The thing about the Pi is not just that it’s a cheap volks-computer but that it’s already attracting a cult. This was one reason why I wanted to attend the 1st London Pi Jam (meetup) last night. I was also reading NESTA’s report on the impact of the BBC Micro on the way to town and back.
At the Jam the beginnings of an ecosystem were appearing including a port of the historic RiscOS and experimenters kits from @skpang_uk. Organiser Alan O’Donohoe @teknoteacher did a splendid job of running the session in a style reminiscent of a preacher – highly appropriate. Great that teachers including @pegleggen were presenting and kids were there (not enough but it’s a start). Update on #youngrewiredstate given by @neilcford
Involving kids is crucial. I was no more than 8 when I starting making things. You could not buy a computer then but you could try to make one. The NESTA report addresses on this to good effect. It’s how people get the inspiration to a career in science or engineering.

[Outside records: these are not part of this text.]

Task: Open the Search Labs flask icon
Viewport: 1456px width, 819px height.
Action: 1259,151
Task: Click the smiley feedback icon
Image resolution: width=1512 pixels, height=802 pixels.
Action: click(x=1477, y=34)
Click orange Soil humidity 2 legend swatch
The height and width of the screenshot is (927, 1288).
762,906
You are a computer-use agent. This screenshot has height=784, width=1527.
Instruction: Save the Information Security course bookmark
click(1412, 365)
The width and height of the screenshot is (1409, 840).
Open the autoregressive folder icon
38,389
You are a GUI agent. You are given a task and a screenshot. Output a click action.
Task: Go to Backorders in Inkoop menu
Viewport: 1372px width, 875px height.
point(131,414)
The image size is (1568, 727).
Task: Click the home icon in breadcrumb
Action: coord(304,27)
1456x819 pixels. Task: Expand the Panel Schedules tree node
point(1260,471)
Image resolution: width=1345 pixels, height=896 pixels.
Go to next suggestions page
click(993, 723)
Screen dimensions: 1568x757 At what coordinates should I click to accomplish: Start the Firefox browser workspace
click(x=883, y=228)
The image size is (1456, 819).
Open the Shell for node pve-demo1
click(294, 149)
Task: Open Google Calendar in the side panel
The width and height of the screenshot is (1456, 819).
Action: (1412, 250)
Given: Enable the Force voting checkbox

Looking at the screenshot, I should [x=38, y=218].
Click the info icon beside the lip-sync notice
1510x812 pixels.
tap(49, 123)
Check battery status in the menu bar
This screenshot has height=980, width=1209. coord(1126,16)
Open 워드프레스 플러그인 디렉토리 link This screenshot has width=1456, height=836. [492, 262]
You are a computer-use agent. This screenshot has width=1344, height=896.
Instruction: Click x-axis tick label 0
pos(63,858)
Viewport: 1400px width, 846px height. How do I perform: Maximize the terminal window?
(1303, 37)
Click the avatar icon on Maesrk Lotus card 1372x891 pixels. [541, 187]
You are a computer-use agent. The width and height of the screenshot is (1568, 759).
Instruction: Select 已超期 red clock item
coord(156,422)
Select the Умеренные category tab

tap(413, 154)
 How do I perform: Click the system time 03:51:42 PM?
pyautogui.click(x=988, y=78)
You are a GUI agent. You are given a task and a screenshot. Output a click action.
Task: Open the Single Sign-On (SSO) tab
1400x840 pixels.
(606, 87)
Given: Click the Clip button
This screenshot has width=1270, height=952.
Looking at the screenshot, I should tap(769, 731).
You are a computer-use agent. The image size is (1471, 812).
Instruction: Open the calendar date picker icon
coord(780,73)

The icing on the Pi was a great venue provided by Mozilla (@bevangelist spoke of #summerofcode) and jam scones by @rslosek. Perhaps even more satisfying was the happy coincidence of being allowed to place my order for Pi (9 weeks delivery) the very next morning.
Now I am thinking of what my first Pi project should be. Obviously hardware will be involved. Will be following #ciseco and @quicktowire who, among others, are also cooking up goodies to assist hardware projects around the PI.